During his first mission he was following the advice of Robert Walpole. That mission was interrupted by the War of Jenkin's Ear (1739–1748), so he was forced to return to London, but just after the peace was concluded, he set off again to Spain. He negotiated the Treaty of El Pardo in 1728 and the 1739 Convention of El Pardo in an attempt to prevent war between the two states. In spite of this the War of Jenkins Ear broke out.
Ambassador to Lisbon
Following his departure from Spain in 1739, Keene was sent to Lisbon as Ambassador to Portugal - while also continuing to function as a de facto Ambassador to Spain. He was involved in peace talks along with the Marquis de Tabernuiga in attempt to end the conflict, but these ultimately broke down. When the war was brought to an end by the Treaty of Aix-la-Chapelle, Keene returned to Madrid and resumed his former role as Ambassador for a second spell.

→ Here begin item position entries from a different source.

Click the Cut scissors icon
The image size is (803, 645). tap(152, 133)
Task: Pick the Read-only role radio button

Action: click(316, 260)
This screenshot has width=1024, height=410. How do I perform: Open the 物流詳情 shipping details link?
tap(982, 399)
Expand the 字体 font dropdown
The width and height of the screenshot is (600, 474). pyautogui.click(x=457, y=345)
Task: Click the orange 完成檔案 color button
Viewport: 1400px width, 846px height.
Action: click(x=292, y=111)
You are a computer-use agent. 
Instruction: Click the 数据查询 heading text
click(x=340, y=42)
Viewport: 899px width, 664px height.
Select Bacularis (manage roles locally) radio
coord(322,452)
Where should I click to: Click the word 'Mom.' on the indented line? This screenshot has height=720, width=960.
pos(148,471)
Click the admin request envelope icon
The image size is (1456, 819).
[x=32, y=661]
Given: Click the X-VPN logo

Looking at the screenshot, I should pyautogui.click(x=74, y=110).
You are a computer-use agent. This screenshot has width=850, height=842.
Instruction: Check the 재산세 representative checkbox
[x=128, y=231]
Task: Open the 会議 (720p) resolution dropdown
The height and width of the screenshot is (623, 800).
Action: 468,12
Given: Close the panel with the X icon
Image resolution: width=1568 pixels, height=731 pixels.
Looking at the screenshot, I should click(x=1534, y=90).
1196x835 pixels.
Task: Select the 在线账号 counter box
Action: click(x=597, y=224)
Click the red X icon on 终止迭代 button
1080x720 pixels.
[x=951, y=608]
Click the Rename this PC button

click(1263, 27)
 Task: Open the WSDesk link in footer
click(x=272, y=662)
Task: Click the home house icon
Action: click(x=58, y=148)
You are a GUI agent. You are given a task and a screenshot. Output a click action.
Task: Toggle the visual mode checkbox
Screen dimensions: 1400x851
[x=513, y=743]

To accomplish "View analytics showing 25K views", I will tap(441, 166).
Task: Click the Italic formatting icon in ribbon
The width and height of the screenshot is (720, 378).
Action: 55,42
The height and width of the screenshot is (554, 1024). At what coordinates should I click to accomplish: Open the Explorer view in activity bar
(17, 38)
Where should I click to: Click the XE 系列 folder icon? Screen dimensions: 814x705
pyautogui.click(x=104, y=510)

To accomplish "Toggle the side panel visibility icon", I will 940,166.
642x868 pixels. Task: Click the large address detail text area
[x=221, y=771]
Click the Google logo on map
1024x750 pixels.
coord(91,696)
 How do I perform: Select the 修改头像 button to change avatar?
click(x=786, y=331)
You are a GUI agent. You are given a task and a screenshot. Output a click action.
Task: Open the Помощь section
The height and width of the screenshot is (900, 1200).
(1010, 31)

Keene was very influential at the Spanish court. He played a major role in outsting the anti-British Marquis of Ensenada and helping the new Spanish minister of Irish descent seize power - Ricardo Wall. In the wake of this, George II conferred the Order of the Garter on Keene, who had the honour presented to him by the Spanish King in a special ceremony. The King was grateful to Keene for exposing Ensenada who had violated the monarch's policy of friendship to Britain. In the wake of this a number of Anglophile ministers came to power, further strengthening the hand of Keene.
Because of this, Spain guided by Wall, stayed out of the Seven Years' War until 1762 - denying France one of their major allies and contributing to the descvisive British victory in that war. He died in Madrid shortly after being relieved of his position due to ill health. He had requested his recall to London on several occasions but he was considered too valuable to British interests for his withdrawal to be considered.
Following his death in 1757 his position was taken by George Hervey, 2nd Earl of Bristol. Bristol struggled to make the same impact as Keene had, and following the accession of a new King in 1759, he was unable to prevent Spain entereing the war on the side of France, and against Britain..
Keene was a great connoisseur and an adherent of Spanish theatre, and music.
- Richard Lodge The Private Correspondence of Sir Benjamin Keene, in: The English Historical Review, Vol. 49, No. 194 (Apr., 1934), pp. 344–345.
- Rodger, N.A.M. The Insatiable Earl: A Life of John Montagu, Fourth Earl of Sandwich, 1718-1792. Harper Collins, 1993.
- Simms, Brendan. Three Victories and a Defeat: The Rise and Fall of the First British Empire. Penguin Books, 2008.